[Start of Attachment]

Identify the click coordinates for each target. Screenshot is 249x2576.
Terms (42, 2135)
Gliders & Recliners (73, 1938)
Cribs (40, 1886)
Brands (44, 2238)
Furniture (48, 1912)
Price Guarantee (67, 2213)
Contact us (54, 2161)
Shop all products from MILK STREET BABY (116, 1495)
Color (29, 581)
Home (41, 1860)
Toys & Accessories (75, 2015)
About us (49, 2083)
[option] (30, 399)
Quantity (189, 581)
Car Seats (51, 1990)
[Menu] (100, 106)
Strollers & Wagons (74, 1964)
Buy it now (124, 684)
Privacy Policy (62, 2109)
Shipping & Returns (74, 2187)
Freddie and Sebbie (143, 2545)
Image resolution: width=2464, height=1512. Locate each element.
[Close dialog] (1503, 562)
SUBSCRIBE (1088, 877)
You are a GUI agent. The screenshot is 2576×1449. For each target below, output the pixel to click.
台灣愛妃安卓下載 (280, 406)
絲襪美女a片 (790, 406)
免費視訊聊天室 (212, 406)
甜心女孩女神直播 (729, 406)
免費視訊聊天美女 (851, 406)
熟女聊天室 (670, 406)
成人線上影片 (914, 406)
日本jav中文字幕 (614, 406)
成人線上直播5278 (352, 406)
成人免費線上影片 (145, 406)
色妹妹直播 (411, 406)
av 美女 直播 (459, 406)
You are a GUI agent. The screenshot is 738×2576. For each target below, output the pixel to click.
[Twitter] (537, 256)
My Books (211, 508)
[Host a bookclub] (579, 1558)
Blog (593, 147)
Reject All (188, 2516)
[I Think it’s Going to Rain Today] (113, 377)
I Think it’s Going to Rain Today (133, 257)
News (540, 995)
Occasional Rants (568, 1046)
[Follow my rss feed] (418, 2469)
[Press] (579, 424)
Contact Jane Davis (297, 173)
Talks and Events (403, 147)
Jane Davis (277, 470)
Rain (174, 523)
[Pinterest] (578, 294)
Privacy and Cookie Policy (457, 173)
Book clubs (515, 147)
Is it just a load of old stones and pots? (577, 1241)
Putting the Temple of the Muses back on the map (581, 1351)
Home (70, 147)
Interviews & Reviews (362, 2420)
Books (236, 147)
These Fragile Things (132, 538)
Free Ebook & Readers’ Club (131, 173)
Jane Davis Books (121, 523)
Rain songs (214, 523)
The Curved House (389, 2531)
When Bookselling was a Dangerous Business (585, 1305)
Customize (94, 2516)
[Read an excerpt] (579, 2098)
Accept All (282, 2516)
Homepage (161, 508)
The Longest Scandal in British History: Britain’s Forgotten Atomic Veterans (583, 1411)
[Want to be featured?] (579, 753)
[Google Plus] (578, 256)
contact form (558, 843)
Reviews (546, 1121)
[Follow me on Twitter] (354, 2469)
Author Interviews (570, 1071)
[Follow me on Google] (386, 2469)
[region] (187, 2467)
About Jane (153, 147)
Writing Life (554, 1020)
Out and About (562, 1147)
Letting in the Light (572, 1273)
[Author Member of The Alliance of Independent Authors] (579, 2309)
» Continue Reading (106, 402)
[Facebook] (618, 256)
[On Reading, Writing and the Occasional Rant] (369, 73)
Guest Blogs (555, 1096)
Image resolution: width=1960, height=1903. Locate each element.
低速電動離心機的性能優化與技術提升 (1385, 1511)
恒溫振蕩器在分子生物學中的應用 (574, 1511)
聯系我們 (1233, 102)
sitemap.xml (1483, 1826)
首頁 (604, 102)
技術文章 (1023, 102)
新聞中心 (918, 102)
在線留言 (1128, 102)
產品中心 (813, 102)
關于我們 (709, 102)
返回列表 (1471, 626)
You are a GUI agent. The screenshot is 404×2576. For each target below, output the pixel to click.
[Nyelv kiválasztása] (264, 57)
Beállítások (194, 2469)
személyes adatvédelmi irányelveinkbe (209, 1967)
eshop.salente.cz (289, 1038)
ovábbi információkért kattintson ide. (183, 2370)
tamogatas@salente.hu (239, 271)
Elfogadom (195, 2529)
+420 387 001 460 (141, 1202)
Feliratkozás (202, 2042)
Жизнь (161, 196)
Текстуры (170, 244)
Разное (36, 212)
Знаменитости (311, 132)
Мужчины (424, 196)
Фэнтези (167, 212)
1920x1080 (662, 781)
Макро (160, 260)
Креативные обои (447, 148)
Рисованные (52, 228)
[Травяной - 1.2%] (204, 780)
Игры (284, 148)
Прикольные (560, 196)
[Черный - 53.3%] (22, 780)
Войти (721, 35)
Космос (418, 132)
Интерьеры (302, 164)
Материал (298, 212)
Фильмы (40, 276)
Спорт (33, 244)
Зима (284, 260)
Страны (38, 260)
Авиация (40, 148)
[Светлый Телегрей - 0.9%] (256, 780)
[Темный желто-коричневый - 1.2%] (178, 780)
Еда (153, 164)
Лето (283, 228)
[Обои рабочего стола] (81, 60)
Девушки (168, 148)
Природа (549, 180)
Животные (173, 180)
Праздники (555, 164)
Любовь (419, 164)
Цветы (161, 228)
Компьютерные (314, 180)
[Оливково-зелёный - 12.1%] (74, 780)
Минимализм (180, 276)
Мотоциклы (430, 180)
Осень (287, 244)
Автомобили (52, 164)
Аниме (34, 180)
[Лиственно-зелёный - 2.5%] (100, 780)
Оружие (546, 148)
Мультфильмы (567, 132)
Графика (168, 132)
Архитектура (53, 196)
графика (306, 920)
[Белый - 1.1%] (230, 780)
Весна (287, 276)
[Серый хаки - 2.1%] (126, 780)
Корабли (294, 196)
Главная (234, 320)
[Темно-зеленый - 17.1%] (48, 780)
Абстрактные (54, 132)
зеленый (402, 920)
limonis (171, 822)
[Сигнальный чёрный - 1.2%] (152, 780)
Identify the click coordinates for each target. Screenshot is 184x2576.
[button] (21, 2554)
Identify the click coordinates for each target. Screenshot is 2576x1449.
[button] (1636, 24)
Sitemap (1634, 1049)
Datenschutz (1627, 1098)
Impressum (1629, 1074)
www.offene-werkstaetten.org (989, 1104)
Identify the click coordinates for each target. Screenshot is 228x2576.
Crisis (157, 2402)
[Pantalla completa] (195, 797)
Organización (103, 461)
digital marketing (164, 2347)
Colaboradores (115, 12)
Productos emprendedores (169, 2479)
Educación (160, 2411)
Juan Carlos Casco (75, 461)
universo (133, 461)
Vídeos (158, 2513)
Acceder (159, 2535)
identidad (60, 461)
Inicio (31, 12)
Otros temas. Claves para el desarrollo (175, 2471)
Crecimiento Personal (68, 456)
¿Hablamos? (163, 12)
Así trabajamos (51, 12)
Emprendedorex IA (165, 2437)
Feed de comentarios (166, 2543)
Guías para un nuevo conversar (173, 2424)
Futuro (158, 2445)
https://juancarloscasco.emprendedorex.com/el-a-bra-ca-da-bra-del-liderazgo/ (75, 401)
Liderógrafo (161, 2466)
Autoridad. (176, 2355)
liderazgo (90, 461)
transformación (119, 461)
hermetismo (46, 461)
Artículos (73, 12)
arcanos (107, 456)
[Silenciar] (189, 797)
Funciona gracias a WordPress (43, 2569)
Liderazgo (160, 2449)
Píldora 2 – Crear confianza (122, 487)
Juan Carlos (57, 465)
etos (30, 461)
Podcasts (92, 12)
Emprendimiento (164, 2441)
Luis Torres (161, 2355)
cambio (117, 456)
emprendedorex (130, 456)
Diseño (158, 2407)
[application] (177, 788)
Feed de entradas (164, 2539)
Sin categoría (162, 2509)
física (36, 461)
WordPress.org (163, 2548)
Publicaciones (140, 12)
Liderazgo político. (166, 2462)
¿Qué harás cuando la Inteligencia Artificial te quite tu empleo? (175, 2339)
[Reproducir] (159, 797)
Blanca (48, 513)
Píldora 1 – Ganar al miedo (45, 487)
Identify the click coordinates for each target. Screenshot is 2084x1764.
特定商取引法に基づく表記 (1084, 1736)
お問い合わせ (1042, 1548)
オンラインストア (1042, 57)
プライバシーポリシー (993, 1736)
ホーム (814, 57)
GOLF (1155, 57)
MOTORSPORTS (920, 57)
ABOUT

[End of Attachment]

Exercise description.
Output should match, line for line, the stretch of the material above from the line holding "Минимализм (180, 276)" through the line holding "arcanos (107, 456)".

Solution for this problem.
Минимализм (180, 276)
Мотоциклы (430, 180)
Осень (287, 244)
Автомобили (52, 164)
Аниме (34, 180)
[Лиственно-зелёный - 2.5%] (100, 780)
Оружие (546, 148)
Мультфильмы (567, 132)
Графика (168, 132)
Архитектура (53, 196)
графика (306, 920)
[Белый - 1.1%] (230, 780)
Весна (287, 276)
[Серый хаки - 2.1%] (126, 780)
Корабли (294, 196)
Главная (234, 320)
[Темно-зеленый - 17.1%] (48, 780)
Абстрактные (54, 132)
зеленый (402, 920)
limonis (171, 822)
[Сигнальный чёрный - 1.2%] (152, 780)
Identify the click coordinates for each target. Screenshot is 184x2576.
[button] (21, 2554)
Identify the click coordinates for each target. Screenshot is 2576x1449.
[button] (1636, 24)
Sitemap (1634, 1049)
Datenschutz (1627, 1098)
Impressum (1629, 1074)
www.offene-werkstaetten.org (989, 1104)
Identify the click coordinates for each target. Screenshot is 228x2576.
Crisis (157, 2402)
[Pantalla completa] (195, 797)
Organización (103, 461)
digital marketing (164, 2347)
Colaboradores (115, 12)
Productos emprendedores (169, 2479)
Educación (160, 2411)
Juan Carlos Casco (75, 461)
universo (133, 461)
Vídeos (158, 2513)
Acceder (159, 2535)
identidad (60, 461)
Inicio (31, 12)
Otros temas. Claves para el desarrollo (175, 2471)
Crecimiento Personal (68, 456)
¿Hablamos? (163, 12)
Así trabajamos (51, 12)
Emprendedorex IA (165, 2437)
Feed de comentarios (166, 2543)
Guías para un nuevo conversar (173, 2424)
Futuro (158, 2445)
https://juancarloscasco.emprendedorex.com/el-a-bra-ca-da-bra-del-liderazgo/ (75, 401)
Liderógrafo (161, 2466)
Autoridad. (176, 2355)
liderazgo (90, 461)
transformación (119, 461)
hermetismo (46, 461)
Artículos (73, 12)
arcanos (107, 456)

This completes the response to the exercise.